▸ Given records:
------------------------------
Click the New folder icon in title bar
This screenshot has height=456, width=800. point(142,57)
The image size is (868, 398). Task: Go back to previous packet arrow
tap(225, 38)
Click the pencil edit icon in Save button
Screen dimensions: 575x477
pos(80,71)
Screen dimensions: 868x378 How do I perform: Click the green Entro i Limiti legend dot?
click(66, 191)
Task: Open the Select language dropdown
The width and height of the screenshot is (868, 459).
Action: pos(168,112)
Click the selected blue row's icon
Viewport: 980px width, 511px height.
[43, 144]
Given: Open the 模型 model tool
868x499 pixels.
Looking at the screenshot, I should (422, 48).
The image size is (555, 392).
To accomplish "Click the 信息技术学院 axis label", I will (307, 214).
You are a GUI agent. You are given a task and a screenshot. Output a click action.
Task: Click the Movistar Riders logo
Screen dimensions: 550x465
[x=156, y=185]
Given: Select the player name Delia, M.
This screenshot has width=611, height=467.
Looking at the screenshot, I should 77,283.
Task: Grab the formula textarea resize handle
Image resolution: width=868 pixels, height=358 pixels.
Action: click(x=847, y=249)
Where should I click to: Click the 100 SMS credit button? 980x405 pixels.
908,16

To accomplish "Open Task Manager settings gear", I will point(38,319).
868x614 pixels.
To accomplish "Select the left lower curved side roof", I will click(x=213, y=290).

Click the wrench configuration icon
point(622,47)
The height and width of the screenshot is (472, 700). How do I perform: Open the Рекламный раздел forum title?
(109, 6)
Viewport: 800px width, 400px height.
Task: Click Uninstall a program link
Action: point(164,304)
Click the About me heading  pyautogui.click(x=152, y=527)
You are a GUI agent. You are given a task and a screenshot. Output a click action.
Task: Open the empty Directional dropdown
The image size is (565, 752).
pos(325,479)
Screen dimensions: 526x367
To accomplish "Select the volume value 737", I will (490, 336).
------------------------------
▸ Requirements: Retype the lines above word for word.

▸ Answer to this problem:
Click the New folder icon in title bar
This screenshot has height=456, width=800. point(142,57)
The image size is (868, 398). Task: Go back to previous packet arrow
tap(225, 38)
Click the pencil edit icon in Save button
Screen dimensions: 575x477
pos(80,71)
Screen dimensions: 868x378 How do I perform: Click the green Entro i Limiti legend dot?
click(66, 191)
Task: Open the Select language dropdown
The width and height of the screenshot is (868, 459).
Action: pos(168,112)
Click the selected blue row's icon
Viewport: 980px width, 511px height.
[43, 144]
Given: Open the 模型 model tool
868x499 pixels.
Looking at the screenshot, I should (422, 48).
The image size is (555, 392).
To accomplish "Click the 信息技术学院 axis label", I will (307, 214).
You are a GUI agent. You are given a task and a screenshot. Output a click action.
Task: Click the Movistar Riders logo
Screen dimensions: 550x465
[x=156, y=185]
Given: Select the player name Delia, M.
This screenshot has width=611, height=467.
Looking at the screenshot, I should 77,283.
Task: Grab the formula textarea resize handle
Image resolution: width=868 pixels, height=358 pixels.
Action: click(x=847, y=249)
Where should I click to: Click the 100 SMS credit button? 980x405 pixels.
908,16

To accomplish "Open Task Manager settings gear", I will point(38,319).
868x614 pixels.
To accomplish "Select the left lower curved side roof", I will click(x=213, y=290).

Click the wrench configuration icon
point(622,47)
The height and width of the screenshot is (472, 700). How do I perform: Open the Рекламный раздел forum title?
(109, 6)
Viewport: 800px width, 400px height.
Task: Click Uninstall a program link
Action: point(164,304)
Click the About me heading  pyautogui.click(x=152, y=527)
You are a GUI agent. You are given a task and a screenshot. Output a click action.
Task: Open the empty Directional dropdown
The image size is (565, 752).
pos(325,479)
Screen dimensions: 526x367
To accomplish "Select the volume value 737", I will (490, 336).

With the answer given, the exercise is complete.